● **What is required**:
From the line containing "Image resolution: width=1435" down to the last line of the material below, copy each line exactly and leave out the rest.

-- Given records follows --

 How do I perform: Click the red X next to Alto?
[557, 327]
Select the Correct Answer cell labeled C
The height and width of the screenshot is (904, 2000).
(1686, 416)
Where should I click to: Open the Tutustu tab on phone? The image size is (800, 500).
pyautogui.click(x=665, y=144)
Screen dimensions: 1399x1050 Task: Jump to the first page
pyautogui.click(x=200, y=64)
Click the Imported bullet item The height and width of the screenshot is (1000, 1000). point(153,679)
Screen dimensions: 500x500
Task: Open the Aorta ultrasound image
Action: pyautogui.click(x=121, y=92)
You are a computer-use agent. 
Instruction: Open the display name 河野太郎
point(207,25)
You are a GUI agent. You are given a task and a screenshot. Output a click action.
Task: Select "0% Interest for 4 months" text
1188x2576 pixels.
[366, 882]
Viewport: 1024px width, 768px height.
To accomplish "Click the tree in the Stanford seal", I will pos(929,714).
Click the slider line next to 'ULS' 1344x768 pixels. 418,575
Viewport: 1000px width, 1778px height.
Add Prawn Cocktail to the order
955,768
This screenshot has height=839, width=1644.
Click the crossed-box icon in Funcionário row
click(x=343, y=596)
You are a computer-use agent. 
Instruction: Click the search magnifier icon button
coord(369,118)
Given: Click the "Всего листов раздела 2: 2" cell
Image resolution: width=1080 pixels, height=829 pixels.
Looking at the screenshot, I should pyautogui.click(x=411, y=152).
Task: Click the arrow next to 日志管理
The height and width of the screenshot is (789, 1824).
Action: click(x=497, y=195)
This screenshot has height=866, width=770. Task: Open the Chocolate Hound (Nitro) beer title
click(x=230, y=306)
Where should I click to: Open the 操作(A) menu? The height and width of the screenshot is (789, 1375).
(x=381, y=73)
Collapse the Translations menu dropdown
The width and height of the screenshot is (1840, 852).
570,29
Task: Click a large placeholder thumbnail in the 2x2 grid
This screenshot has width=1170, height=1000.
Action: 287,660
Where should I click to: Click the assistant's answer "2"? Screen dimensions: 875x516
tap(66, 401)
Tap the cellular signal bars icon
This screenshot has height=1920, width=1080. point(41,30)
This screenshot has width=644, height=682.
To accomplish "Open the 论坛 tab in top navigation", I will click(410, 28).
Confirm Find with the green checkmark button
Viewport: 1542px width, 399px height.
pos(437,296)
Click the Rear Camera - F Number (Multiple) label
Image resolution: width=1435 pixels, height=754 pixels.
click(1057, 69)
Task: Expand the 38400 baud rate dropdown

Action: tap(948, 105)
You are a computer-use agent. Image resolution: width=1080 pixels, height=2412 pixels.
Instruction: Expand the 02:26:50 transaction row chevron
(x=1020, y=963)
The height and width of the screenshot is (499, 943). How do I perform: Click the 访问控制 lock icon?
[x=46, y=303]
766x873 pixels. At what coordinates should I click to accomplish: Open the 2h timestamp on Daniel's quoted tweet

-- Given records concluded --

● **Exercise result**:
Image resolution: width=1435 pixels, height=754 pixels.
click(1057, 69)
Task: Expand the 38400 baud rate dropdown

Action: tap(948, 105)
You are a computer-use agent. Image resolution: width=1080 pixels, height=2412 pixels.
Instruction: Expand the 02:26:50 transaction row chevron
(x=1020, y=963)
The height and width of the screenshot is (499, 943). How do I perform: Click the 访问控制 lock icon?
[x=46, y=303]
766x873 pixels. At what coordinates should I click to accomplish: Open the 2h timestamp on Daniel's quoted tweet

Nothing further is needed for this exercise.